Steigender Druck am Markt

Der steigende Wettbewerbsdruck, die Notwendigkeit von Standardisierung bzw. Automatisierung für mehr Effizienz und Produktivität sowie ein nachhaltiger Ressourceneinsatz sorgen für ein Umdenken. Wollen sich Betriebe für die Zukunft aufstellen, müssen sie Daten erfassen und sinnvoll auswerten. So erhalten sie einen Überblick über die Produktion, eine präzise Vor- und Nachkalkulation sowie Einblicke in die Leistung von Mensch und Maschine. Doch gerade im Mittelstand wird oft auf Basis von Erfahrungswerten produziert. Insellösungen setzen der Analytik ebenfalls Grenzen, da Daten oft nicht standardisiert und übergreifend ausgewertet werden können. Hier können Anwendungen unterstützen, die über Schnittstellen große Datenmengen verarbeiten können.

Keine Frage des Budgets

Mit einem MES lassen sich Daten systematisieren, auch bei einem kleinerem Budget. Oft ist die Sorge vor hohen Kosten, fehlendem IT-Wissen sowie dem Einsatz großer Kapazitäten unbegründet. Denn der Aufwand der Implementierung wird zuweilen höher eingeschätzt als er ist. Die Einführung einer digitalen Produktionssteuerung muss nicht jahrelang dauern. Um diese digitalen Lösungen einzusetzen, sollten vielmehr Unternehmensführung und Fertigungsmanagement zeitgemäß eingestellt sein.

Der digitale Zwilling

Sollen Daten aus der Fertigung strukturiert und kontinuierlich erfasst werden, sind Einheitlichkeit und Vergleichbarkeit wichtig. Der Transfer sollte störungs- und verlustfrei stattfinden, um eine verlässliche Datenbasis aufzubauen. Verarbeitungs- und Zugriffszeiten erfolgen heute häufig in Echtzeit, um ein flexibles Planen und Steuern zu ermöglichen. Die eingesetzten IT-Lösungen müssen bedarfsgerecht konfiguriert sein. Außerdem sollte die Software dafür sorgen, dass ein virtuelles Abbild der Produktion entsteht. An diesem digitalen Zwilling werden optimierbare Prozesse und alternative Produktionsplanungen sichtbar. Unternehmen erkennen Engpässe und Abweichungen, wo der Materialfluss stockt, oder ob sich Kapazitäten verschieben, weil etwa Lieferschwierigkeiten zu Anpassungen bei den Auftragsreihenfolgen führen. Damit müssen sich Produzenten aktuell häufiger befassen.

Strapazierte Lieferketten

Die Corona-Krise mit ihren Auswirkungen auf die weltweiten Lieferketten, der Schiffsunfall im Suezkanal sowie der aktuelle Ukraine-Krieg zeigen, wie fragil das Gleichgewicht in der globalen Vernetzung ist. Digitale Abbilder helfen Firmen, auf dynamische Entwicklungen zu reagieren, indem etwa Maschinen rechtzeitig umgerüstet und ausgewählte Teilprodukte so vorproduziert werden, dass sie zu den Lieferungen passen. Firmen kennen ihre Lagerbestände und die ihrer Zulieferer. So wissen Unternehmen, was sie wie lange produzieren können und welche Rohstoffe notwendig sind. Aufträge können priorisiert und die Auslastung angepasst werden.

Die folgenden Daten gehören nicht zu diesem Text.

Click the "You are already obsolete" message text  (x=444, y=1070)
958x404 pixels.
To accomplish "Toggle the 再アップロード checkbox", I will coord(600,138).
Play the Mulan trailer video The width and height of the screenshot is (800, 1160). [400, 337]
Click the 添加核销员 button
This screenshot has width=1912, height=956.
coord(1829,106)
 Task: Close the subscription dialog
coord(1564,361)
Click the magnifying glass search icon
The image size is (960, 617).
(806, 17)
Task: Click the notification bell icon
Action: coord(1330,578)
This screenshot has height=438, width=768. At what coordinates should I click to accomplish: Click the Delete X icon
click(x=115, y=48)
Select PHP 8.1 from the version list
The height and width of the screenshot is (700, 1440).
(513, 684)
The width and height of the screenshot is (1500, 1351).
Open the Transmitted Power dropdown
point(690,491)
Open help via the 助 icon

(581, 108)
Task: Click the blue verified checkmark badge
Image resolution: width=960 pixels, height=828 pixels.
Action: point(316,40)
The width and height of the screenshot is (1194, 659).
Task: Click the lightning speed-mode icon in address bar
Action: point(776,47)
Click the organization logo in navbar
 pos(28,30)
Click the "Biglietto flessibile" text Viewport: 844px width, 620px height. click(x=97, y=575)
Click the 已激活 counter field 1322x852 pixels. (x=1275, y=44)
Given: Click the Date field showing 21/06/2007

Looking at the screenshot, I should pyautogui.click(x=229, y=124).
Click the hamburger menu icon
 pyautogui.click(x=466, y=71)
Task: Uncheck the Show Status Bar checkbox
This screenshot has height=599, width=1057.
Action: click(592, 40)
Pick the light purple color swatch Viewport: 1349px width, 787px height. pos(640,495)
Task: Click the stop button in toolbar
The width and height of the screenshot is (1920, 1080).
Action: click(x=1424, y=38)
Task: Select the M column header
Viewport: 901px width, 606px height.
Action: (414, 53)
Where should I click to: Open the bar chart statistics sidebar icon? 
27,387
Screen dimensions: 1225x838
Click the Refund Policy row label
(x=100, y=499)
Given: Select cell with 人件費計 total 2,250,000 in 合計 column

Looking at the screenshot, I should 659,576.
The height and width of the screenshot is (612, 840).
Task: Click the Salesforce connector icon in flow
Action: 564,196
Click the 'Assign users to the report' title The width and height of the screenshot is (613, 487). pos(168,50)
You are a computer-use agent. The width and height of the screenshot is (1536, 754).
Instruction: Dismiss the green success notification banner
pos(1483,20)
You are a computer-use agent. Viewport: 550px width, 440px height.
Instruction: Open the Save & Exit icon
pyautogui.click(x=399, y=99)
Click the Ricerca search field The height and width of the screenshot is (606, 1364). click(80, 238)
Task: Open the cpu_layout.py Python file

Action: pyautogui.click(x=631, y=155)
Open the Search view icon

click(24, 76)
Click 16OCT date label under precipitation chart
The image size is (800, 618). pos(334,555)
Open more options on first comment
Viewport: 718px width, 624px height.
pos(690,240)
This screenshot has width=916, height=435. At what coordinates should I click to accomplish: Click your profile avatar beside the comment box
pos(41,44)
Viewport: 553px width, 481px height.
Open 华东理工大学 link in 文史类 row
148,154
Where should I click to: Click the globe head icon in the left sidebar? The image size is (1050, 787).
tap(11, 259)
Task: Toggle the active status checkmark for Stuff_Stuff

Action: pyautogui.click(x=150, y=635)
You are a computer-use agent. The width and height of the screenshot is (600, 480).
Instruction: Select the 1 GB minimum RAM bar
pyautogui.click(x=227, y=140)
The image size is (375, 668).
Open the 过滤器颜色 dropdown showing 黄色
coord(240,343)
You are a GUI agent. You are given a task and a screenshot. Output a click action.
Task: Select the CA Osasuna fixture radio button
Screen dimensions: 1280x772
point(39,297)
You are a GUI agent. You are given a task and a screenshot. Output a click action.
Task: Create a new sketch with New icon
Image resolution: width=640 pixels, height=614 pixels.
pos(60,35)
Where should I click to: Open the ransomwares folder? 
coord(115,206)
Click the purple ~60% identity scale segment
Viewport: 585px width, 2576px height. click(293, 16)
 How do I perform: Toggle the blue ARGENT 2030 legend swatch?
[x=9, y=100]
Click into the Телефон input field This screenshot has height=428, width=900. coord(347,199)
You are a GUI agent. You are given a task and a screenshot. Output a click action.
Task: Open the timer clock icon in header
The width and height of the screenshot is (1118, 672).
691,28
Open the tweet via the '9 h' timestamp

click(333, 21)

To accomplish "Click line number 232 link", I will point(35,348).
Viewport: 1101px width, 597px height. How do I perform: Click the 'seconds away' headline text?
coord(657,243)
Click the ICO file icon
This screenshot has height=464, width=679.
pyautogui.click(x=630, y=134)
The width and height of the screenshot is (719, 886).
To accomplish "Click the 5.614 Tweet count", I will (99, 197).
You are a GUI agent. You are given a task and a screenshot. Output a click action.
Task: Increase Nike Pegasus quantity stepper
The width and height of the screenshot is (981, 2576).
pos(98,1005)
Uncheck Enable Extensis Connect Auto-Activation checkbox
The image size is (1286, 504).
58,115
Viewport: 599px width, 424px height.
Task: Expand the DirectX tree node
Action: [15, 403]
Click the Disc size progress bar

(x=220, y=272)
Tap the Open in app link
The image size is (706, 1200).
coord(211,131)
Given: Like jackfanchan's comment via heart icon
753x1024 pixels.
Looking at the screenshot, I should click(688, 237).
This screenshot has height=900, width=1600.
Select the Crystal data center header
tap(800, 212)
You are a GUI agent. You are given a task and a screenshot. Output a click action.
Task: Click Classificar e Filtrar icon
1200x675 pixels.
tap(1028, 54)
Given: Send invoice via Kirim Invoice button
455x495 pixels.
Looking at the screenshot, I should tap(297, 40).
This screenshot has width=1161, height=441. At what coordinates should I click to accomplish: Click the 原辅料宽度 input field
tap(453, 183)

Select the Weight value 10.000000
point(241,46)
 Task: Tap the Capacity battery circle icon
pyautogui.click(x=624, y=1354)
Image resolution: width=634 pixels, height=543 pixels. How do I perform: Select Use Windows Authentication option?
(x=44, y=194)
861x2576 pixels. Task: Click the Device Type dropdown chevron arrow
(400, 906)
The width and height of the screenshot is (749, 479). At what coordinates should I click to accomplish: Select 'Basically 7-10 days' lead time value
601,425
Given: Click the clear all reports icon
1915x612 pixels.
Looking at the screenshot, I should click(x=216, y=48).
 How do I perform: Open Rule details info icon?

Daten zum Energieverbrauch

Auch Energiedatenmanagement lässt sich mit einer digitalen Produktionssteuerung implementieren: Sie deckt Energieerzeuger und -verbraucher in der Produktion auf, um möglichst energieeffiziente Planungen. So lassen sich Fertigungsschritte passend zur Verfügbarkeit großer Energiemengen takten, etwa wenn Energie zur Verfügung steht, schafft sich der Betrieb eine weitere Maschine an. Bei diesen neu erworbenen Maschinen lassen sich Daten übernehmen, viele Programmierungen werden unnötig.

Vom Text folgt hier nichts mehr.